The present invention disclosed herein relates to an external cavity laser, and more particularly, to a superluminescent diode (SLD) and a reflective semiconductor optical amplifier (R-SOA) that are used as external cavity laser light sources.
There are various light sources of an optical line terminal (OLT) and an optical network unit (ONU), which are used for a wavelength division multiplexing passive optical network (WDM-PON). In the previous paper (Optics Express, Vol. 16, No. 22, pp. 18194-18201), a planar lightwave circuit external cavity laser (PLC-ECL) is disclosed, which is fabricated by a hybrid integration method using an SLD and a polymer waveguide in which a grating are formed. The paper provides a detailed description of a wavelength tunable external cavity laser of which the wavelength can be varied by applying a current to a polymer grating. Owing to the use of the polymer grating, the wavelength tunable external cavity laser can be fabricated with low costs, and thus a WDM-PON using the wavelength tunable external cavity laser can be constructed with low costs.
Since characteristics of such an external cavity laser are generally determined by a light source, much research is being conducted on light sources. A light source of an external cavity laser should not lase, when a reflectivity of an output facet is less than 0.1%, and the light source should have high gain in a low operational current condition. Examples of light sources satisfying such requirements include a Fabry-Perot laser diode (FP-LD) and an SLD. An FP-LD includes an anti-reflection (AR) coated output facet having a reflectivity of less than 0.1% for reducing reflection at the output facet, and a high-reflection (HR) coated facet opposite to the output facet for increasing its gain. Although the output facet of an FP-LD has a reflectivity of less than 0.1% by anti-reflection coating, it is generally difficult to prevent lasing of the FP-LD, and the lasing yield is reduced. Nowadays, the Japanese NTT group produces multi-channel external cavity lasers by using anti-reflection and high-reflection coated FP-LDs. A light source suitable as such an anti-reflection FP-LD is an SLD.

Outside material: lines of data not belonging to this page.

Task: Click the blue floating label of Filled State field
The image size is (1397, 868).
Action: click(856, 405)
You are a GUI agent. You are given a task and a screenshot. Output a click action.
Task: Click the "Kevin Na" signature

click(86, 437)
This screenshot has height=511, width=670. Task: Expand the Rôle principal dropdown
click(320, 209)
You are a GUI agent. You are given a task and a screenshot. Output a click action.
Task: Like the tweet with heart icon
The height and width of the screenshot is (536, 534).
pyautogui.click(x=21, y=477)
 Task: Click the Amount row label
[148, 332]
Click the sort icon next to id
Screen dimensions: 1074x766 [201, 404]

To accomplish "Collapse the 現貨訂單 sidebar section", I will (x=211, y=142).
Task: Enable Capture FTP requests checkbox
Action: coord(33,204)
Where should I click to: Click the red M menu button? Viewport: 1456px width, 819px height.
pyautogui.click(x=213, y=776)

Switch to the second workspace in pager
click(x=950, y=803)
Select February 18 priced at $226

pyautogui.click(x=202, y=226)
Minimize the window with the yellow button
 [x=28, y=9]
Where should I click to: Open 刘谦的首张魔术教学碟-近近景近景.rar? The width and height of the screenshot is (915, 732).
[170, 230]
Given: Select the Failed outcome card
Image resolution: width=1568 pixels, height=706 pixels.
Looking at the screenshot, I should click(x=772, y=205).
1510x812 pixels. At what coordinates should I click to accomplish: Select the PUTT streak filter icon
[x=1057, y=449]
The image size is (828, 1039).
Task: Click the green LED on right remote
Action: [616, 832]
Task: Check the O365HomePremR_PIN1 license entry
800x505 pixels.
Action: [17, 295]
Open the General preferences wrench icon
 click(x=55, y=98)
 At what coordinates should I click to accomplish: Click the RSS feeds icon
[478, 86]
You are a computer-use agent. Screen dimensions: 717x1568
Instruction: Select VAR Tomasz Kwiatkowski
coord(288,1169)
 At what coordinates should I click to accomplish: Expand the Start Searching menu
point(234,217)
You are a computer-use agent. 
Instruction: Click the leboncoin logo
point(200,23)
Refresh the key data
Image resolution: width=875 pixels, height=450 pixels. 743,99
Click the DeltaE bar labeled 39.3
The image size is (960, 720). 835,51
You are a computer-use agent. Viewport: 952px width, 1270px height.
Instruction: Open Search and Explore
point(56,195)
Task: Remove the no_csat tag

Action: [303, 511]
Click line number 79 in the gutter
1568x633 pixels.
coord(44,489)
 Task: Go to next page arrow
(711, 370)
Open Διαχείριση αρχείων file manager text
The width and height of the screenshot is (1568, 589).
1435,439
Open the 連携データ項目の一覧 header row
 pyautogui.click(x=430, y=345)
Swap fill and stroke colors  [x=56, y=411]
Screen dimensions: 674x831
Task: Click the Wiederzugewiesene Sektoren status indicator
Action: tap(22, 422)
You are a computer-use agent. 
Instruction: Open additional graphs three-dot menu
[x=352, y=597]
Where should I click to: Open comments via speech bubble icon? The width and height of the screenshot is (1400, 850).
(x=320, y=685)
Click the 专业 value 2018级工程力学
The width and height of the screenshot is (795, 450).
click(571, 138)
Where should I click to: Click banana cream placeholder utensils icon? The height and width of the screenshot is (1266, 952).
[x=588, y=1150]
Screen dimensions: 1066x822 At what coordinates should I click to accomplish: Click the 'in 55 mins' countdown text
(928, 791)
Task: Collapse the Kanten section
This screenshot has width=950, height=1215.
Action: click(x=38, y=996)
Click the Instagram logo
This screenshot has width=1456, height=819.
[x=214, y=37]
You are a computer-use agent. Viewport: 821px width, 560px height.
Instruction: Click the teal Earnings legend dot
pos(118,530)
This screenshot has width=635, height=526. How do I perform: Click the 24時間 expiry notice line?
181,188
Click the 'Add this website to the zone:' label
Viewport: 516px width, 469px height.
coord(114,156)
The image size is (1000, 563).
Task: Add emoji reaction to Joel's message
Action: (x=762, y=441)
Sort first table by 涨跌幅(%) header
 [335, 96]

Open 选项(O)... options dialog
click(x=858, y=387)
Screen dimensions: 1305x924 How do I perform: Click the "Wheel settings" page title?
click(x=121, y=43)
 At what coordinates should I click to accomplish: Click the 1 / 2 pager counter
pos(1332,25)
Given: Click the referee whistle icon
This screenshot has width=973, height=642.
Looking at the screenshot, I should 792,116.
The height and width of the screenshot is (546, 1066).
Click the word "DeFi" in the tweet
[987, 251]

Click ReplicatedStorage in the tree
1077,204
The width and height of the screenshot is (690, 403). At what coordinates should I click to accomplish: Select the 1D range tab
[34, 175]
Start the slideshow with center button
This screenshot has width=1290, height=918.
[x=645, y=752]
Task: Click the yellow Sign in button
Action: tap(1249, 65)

Generally, an SLD includes an active layer or an optical waveguide sloped at an angle of 7°˜10° so as to reduce the reflectivity of an output facet. In this case, although the reflectivity of the output facet can be reduced, the SLD is not suitable for a WDM-PON due to an increased threshold current and operational current. Therefore, much research is currently underway to develop an SLD as a light source having characteristics comparable to those of an anti-reflection and high-reflection coated FP-LP.
An R-SOA is used in an ONU for the simple purpose of amplification and modulation of incoherent light assigned to each subscriber. Although there is a slight spectrum variation due to an external factor, the output power of an R-SOA is not largely varied, and owing to gain saturation, the R-SOA has low relative intensity noise. Therefore, much research is currently conducted to develop an R-SOA as a low-power-consumption light source having a low threshold current and operating current for using the R-SOA in a WDM-PON.